Verilen Bilgiler:
· · · · ·
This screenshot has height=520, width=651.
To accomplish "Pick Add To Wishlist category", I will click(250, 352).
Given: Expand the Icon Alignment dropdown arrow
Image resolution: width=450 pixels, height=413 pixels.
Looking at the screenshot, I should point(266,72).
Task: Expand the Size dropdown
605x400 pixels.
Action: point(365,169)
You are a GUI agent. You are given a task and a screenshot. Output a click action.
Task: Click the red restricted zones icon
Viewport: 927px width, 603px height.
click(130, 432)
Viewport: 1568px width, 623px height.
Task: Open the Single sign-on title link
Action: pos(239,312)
· · · · ·
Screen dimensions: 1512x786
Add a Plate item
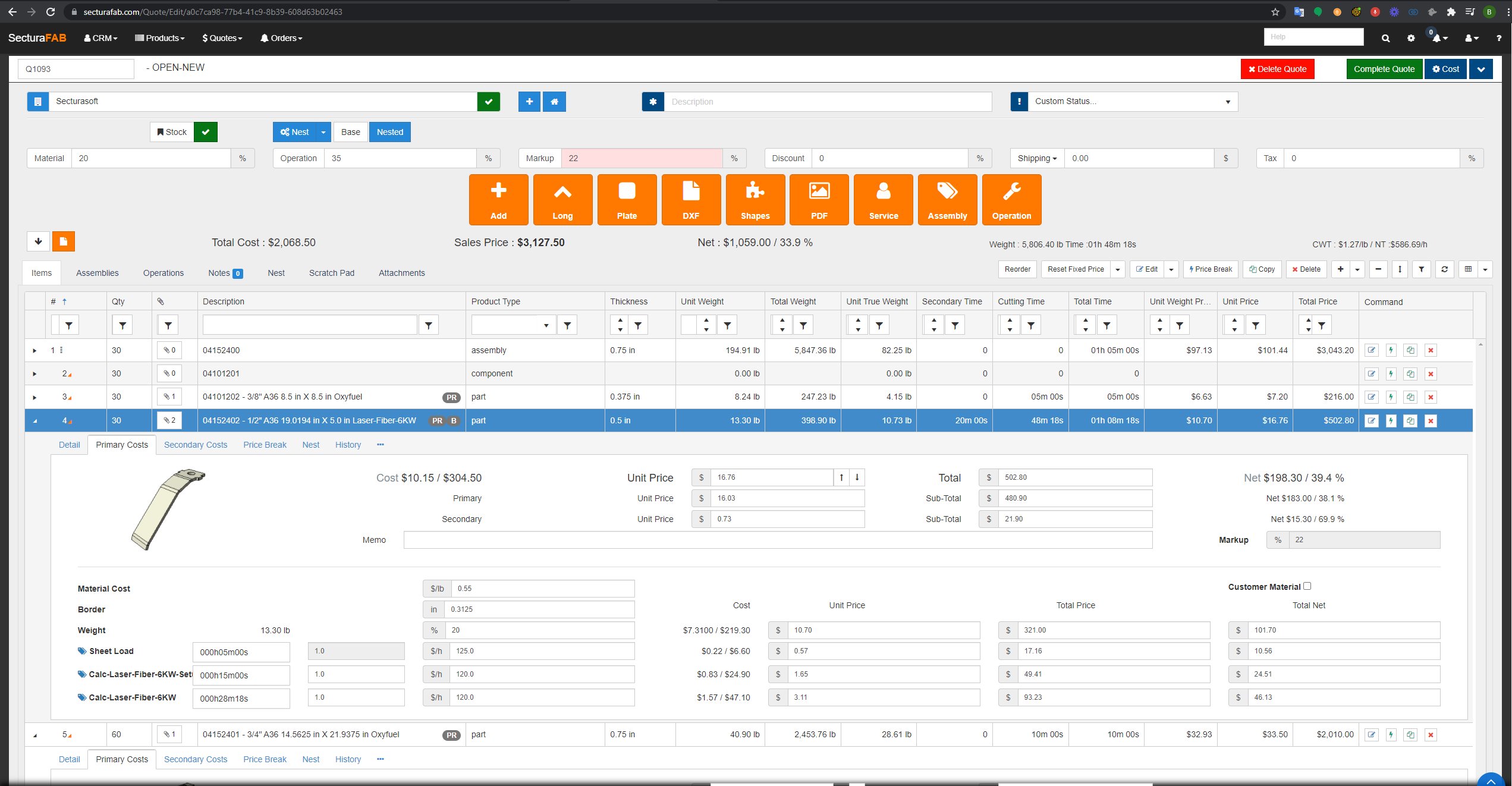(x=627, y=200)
· · · · ·
Uygulanacak Yönergeler: "This screenshot has height=520, width=651." ifadesini içeren satırdan "Action: pos(239,312)" ifadesini içeren satıra kadar olan bölümü (iki uç satır da dahil) "Size" yerine "Color" yazarak güncelleyin. Diğer her şey değişmeden kalsın.

Çözümlü Problem:
This screenshot has height=520, width=651.
To accomplish "Pick Add To Wishlist category", I will click(250, 352).
Given: Expand the Icon Alignment dropdown arrow
Image resolution: width=450 pixels, height=413 pixels.
Looking at the screenshot, I should point(266,72).
Task: Expand the Color dropdown
605x400 pixels.
Action: point(365,169)
You are a GUI agent. You are given a task and a screenshot. Output a click action.
Task: Click the red restricted zones icon
Viewport: 927px width, 603px height.
click(130, 432)
Viewport: 1568px width, 623px height.
Task: Open the Single sign-on title link
Action: pos(239,312)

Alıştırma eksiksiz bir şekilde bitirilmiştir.